HEK Net Works: DISNOVATION.ORG «LIFE SUPPORT SYSTEM»
«LIFE SUPPORT SYSTEM»
The HEK Net Works series features a net-based project produced specifically for our online spaces, website and social networks. This month we present LIFE SUPPORT SYSTEM by DISNOVATION.ORG.
Our general view of the world that surrounds us as humans is determined by an economic understanding of our environment. As far as natural resources are concerned, we calculate our need for consumption and evaluate them according to their economic benefit to us. The importance of the work of the biosphere and all the ecosystems within it - that enable the growth of life - is mostly absent from dominant economic understanding. For this month's edition of HEK Net Works, DISNOVATION.ORG livestream their indoor farm LIFE SUPPORT SYSTEM on the HEK website, which allows us to recognize the dimensions of the work of the biosphere.
DISNOVATION.ORG visualise our relationship with our natural environment by artificially growing wheat on a precisely measured area of one square metre. All necessary inputs such as hydration, light, heat and nutrients are systematically calculated and displayed to the public. The LIFE SUPPORT SYSTEM with an area of one square metre has the capacity to generate every four months the amount of calories an adult human needs in one day. To supply a human being with sufficient nutrients for a year would require 100 units running simultaneously. Considering that wheat has accounted for most of the caloric intake of humans in Europe throughout history, this project highlights the immense dimensions of the resources needed to meet human nutritional needs with the support of the natural biosphere, which we normally take for granted and expect to be able to use for free. Without the work of the biosphere - which is to say without sunlight, rain, wind and many other factors - the economic cost of artificially grown wheat is €200-400 per kilogram. This figure seems impressive when compared to the 30 cents per kilogram we currently pay for conventionally grown wheat. Exploiting the lands and requiring radical changes, conventional agriculture consistently interferes with the natural biosphere.
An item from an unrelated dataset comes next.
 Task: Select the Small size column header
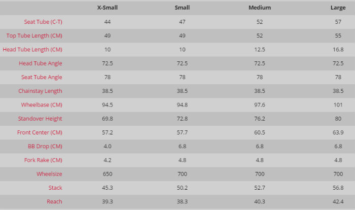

However, as we can see in the indoor-farm-experiment, hydroponic systems are not yet an alternative for supplying humanity with staple food due to the high material and energy costs.
LIFE SUPPORT SYSTEM makes us aware of the dimensions of the work we trust our ecosystems to do for free. The underestimated and constantly overextended work we leave to the natural biosphere is thus made visible. Our economic system would be worthless without the primary value that ecosystems provide, which should help us to re-examine the value we attribute to our natural surroundings.
DISNOVATION.ORG is a research collective set up in Paris in 2012, whose core members include Maria Roszkowska (PL), Nicolas Maigret (FR), and Baruch Gottlieb (CA). They work at the interface between co@ntemporary art, research, and hacking, and compose tailor-made teams for each investigation together with academics, activists, engineers, and designers. More specifically their recent artistic provocations seek to empower Post Growth imaginaries and practices by challenging the widespread faith that ‘economic growth’ and ‘technological fixes’ will solve the ecosystemic disruptions they produced in the first place. They recently co-edited A Bestiary of the Anthropocene with Nicolas Nova, an atlas of anthropic hybrid creatures, and The Pirate Book, an anthology on media piracy. DISNOVATION.ORG’s works have been exhibited, performed, published, and reviewed worldwide, for example at the Centre Pompidou (Paris), transmediale (Berlin), the Museum of Art and Design (New York) and China Museum of Digital Arts (Beijing).